Rearrrange data by a set of methods

arrange cluster expand forming generate ggplot2 order plotting-in-r roll rotate shaping swirl transformations

Rearrrange data by a set of methods

# rearrr
**Rearrrange Data**
**Authors:** [Ludvig R. Olsen]( ( [email protected] )

**License:** [MIT](

**Started:** April 2020

## Overview

R package for rearranging data by a set of methods.

We distinguish between **rearrangers** and **mutators**, where the first *reorders* the data points and the second *changes the values* of the data points.

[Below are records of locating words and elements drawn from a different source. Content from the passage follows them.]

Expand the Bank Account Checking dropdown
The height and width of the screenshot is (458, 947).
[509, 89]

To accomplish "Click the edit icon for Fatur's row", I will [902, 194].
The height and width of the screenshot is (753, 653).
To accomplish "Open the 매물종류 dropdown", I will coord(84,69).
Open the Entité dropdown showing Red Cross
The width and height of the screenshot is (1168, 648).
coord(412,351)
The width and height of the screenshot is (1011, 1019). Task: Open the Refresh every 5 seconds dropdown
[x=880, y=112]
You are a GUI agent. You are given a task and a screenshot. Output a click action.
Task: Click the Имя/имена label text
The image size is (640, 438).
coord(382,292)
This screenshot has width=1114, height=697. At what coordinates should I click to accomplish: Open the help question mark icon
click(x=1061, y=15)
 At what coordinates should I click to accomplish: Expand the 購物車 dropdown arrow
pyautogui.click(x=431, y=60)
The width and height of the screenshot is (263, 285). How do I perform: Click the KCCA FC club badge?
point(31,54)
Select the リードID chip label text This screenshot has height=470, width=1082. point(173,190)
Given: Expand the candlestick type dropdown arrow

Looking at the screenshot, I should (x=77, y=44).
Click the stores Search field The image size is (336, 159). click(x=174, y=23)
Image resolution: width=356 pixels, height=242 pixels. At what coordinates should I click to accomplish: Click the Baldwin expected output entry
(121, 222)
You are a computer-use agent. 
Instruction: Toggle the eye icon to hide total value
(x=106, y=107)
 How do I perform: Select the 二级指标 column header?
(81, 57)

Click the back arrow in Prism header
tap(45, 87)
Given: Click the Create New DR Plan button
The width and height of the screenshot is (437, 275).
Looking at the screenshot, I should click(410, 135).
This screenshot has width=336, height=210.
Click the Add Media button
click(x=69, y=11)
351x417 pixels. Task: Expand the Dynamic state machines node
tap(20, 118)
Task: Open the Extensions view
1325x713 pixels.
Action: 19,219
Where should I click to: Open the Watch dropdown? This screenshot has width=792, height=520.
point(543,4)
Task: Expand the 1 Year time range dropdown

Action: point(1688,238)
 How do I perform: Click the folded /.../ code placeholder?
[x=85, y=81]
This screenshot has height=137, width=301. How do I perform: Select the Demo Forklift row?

When performing an operation relative to a point in an n-dimensional vector space, we refer to the point as the **origin**. If we, for instance, wish to rotate our data points around the point at `x = 3` and `y = 7`, those are the coordinates of our origin.

### Install

CRAN (when available):

> `install.packages("rearrr")`

Development version:

> `install.packages("devtools")`
> `devtools::install_github("LudvigOlsen/rearrr")`

### Rearrangers

| Function | Description |
|`center_max()` |Center the highest value with values decreasing around it. |
|`center_min()` |Center the lowest value with values increasing around it. |
|`position_max()` |Position the highest value with values decreasing around it. |
|`position_min()` |Position the lowest value with values increasing around it. |
|`pair_extremes()` |Arrange as lowest, highest, 2nd lowest, 2nd highest, etc. |
|`triplet_extremes()` |Arrange as lowest, most middle, highest, 2nd lowest, 2nd most middle, 2nd highest, etc. |
|`closest_to()` |Order values by shortest distance to an origin. |
|`furthest_from()` |Order values by longest distance to an origin. |
|`rev_windows()` |Reverse order window-wise. |
|`roll_elements()` |Rolls/shifts positions of elements. |
|`shuffle_hierarchy()` |Shuffle multi-column hierarchy of groups. |

### Mutators

| Function | Description | Dimensions |
|`rotate_2d()`, `rotate_3d()` |Rotate values around an origin in 2 or 3 dimensions. |2 or 3 |
|`swirl_2d()`, `swirl_3d()` |Swirl values around an origin in 2 or 3 dimensions. |2 or 3 |
|`shear_2d()`, `shear_3d()` |Shear values around an origin in 2 or 3 dimensions. |2 or 3 |
|`expand_distances()` |Expand distances to an origin. |n |
|`expand_distances_each()`|Expand distances to an origin separately for each dimension. |n |
|`cluster_groups()` |Move data points into clusters around group centroids. |n |
|`dim_values()` |Dim values of a dimension by the distance to an n-dimensional origin. |n (alters 1)|
|`flip_values()` |Flip the values around an origin. |n |
|`roll_values()` |Shifts values and wraps to a range. |n |
|`wrap_to_range()` |Wraps values to a range. |n |
|`transfer_centroids()` |Transfer centroids from one `data.frame` to another. |n |
|`apply_transformation_matrix()` |Apply transformation `matrix` to `data.frame` columns. |n |

### Formers

| Function | Description |
|`circularize()` |Create x-coordinates for y-coordinates so they form a circle. |
|`hexagonalize()` |Create x-coordinates for y-coordinates so they form a hexagon. |
|`square()` |Create x-coordinates for y-coordinates so they form a square. |
|`triangularize()` |Create x-coordinates for y-coordinates so they form a triangle. |

### Pipelines

| Class | Description |
|`Pipeline` |Chain multiple transformations. |
|`GeneratedPipeline` |Chain multiple transformations and generate argument values per group. |
|`FixedGroupsPipeline` |Chain multiple transformations with different argument values per group. |

### Generators

| Function | Description |
|`generate_clusters()` |Generate n-dimensional clusters. |

Additionally, some functions have `*_vec()` versions, that take and return a `vector`.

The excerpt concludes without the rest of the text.